▸ **The task**: The exercise calls for exact output of the lines between the one that contains "You are a GUI" and the end of the data, with both ends kept and pictures left out.

▸ **Supplied data**:
━━━
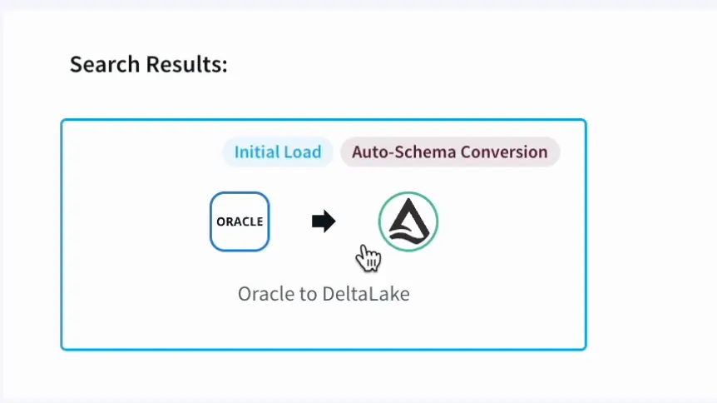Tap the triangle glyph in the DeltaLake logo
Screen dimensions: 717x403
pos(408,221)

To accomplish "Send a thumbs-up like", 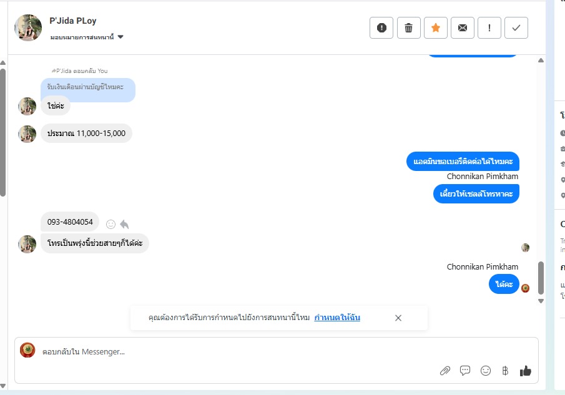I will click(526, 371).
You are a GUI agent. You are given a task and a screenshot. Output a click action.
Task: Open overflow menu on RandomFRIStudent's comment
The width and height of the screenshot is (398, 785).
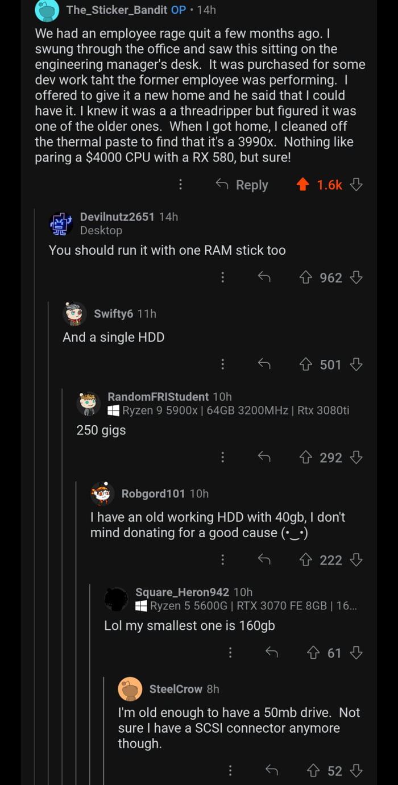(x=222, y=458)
━━━
▸ **Result for this exercise**:
You are a GUI agent. You are given a task and a screenshot. Output a click action.
Task: Open overflow menu on RandomFRIStudent's comment
The width and height of the screenshot is (398, 785).
(x=222, y=458)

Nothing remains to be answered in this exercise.